Hanoi’s Old Quarters — A Walk Through Time
Walking through the streets of Hanoi’s Old Quarters is like stepping into a universe where time has slowed down to a crawl. In contrast to the tall concrete skyscrapers all around, here the buildings preserve the rich and varied history of the city, and the people still strive to cling on to the old ways of life amid the rapid growth and urbanisation of Hanoi. For the curious traveller, this place offers an opportunity to spend a day aimlessly exploring the labyrinth of narrow and crowded streets and offers a glimpse into the past by peeling back the many layers of its history.

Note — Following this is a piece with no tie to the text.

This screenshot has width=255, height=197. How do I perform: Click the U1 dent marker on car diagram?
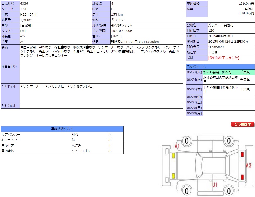215,185
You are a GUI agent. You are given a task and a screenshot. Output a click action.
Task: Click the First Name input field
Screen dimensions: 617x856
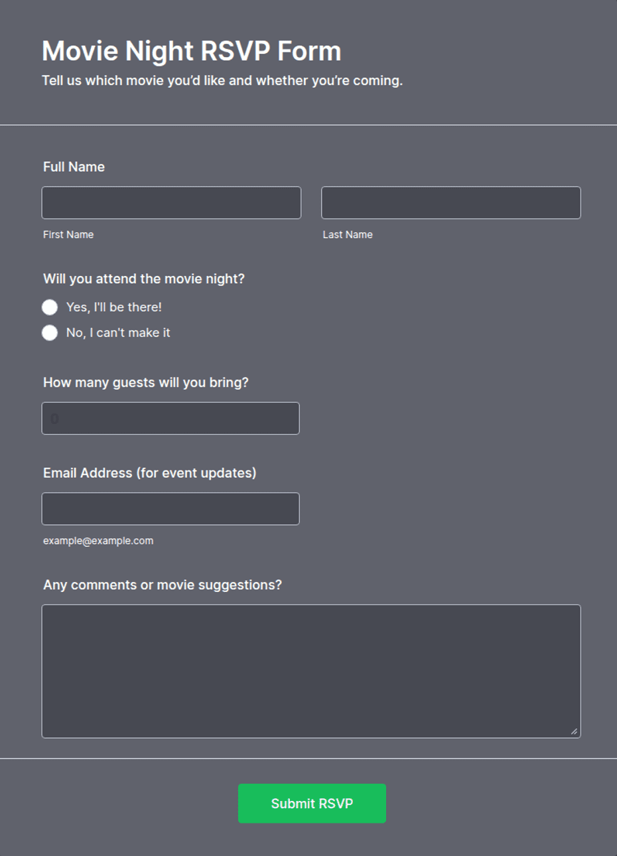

We started our trip at the tranquil lake just south of Old Quarters — enigmatically named Lake of the Restored Sword, or Hoàn Kiếm Lake. The lake has an interesting legend associated with it. King Lê Lợi was believed to have a magical sword which he had received from a magical golden turtle. After defeating his enemies and ascending to the throne, the king returned the sword to the turtle in the lake.
A steel foot bridge leads to an islet in the middle of the lake with a serene garden and a temple known as Temple of the Jade Mountain. Here we found that giant softshell turtles did live in the lake. The preserved remains of the last two known turtles are displayed on the isle. The last turtle died in 2016 and was over two meter in length — a magical turtle indeed.
From here we headed into the streets of Hanoi’s Old Quarters. While it was early in the morning, people were already beginning to stream onto the streets. We found ourselves walking in the middle of the street — navigating our way through a barrage of oncoming scooters — as the pavement was mostly occupied by groups of people sitting on tiny stools, merrily sharing the day’s gossips. Many of them were enjoying bowls of steaming hot Phở, which is a noodle soup with meat, usually beef or pork. Due to lack of space, vendors serve the customers outside — apparently, the Vietnamese take the phrase ‘eating out’ quite literally.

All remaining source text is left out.